Specular reflectance technique
This requires the sample to be reflective or be on a reflective surface while the required information is collected through a thin layer as it involves externally reflection of incident light waves.
c.
Diffuse reflectance IR transmittance spectroscopy (DRIFTS) method
The method has the advantage of higher resolution with no rigorous sample preparation, like the transmission method [24]. The sampling technique is through powder samples without any prior preparation. The sample is added to the sample holder and information is collected in internal reflection from the bulk of the matrix. The reflection of the light depends on the transmitted and reflected quantities by the sample and that also depends on the material bulk properties. The reflected rays are collected with an ellipsoid or paraboloid mirror, while KBR could be used to dilute any absorbent materials. The parameters being analyzed include compactness, shapes, reflectivity, refractive index, and absorption of the particles. The sample should be well-ground and fine to ensure that the wavelength of incident light is bigger than its particles. This is necessary to minimize Mie scattering [40]. They [40] reported that both transmission and ATR are closer in accuracy but at a disparity with the DRIFTS method [24]. The best and appropriate technique depends on the type of application, the nature of the material, and its surface roughness.
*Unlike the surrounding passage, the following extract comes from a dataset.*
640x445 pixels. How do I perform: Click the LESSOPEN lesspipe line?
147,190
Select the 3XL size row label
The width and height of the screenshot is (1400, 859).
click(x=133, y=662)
For civil engineering applications involving bond characteristics, both transmission and ATR methods are commonly used due to their close accuracy [24]. It should be noted that the sample must be properly dried to enhance the sharpness of the spectra, as the presence of water will affect the accuracy of the data by blinding other signals due to water molecule strong bands [41]. To conduct this test, it is best practice to separate the binders from siliceous aggregates to avoid misinterpreting the Si-O bands in aluminosilicate or CSH binders. However, siliceous aggregate compositions could be studied separately if that is the research focus. Generally, paste samples should be dried without containing free (unbound) water to avoid blinding the relevant peaks of interest in the FTIR spectra. There have been several efforts by different researchers to solve the problem of the effect of moisture fluctuation on the spectra peaks. The problem is the presence of moisture that causes the fluctuation of temperature on the laser (He Ne), and of transient concentration of moisture along the spectrometer’s light path. In recent time, Zhang et al. developed an approach to resolving the problem by using a comprehensive 2D-COS method [42]. Giordanengo et al. [43] proposed a holistic calibration and external parameter orthogonalization (EPO) among the effective approaches to remove additive and multiplicative effects of water on the vibration of -OH chemical bonds.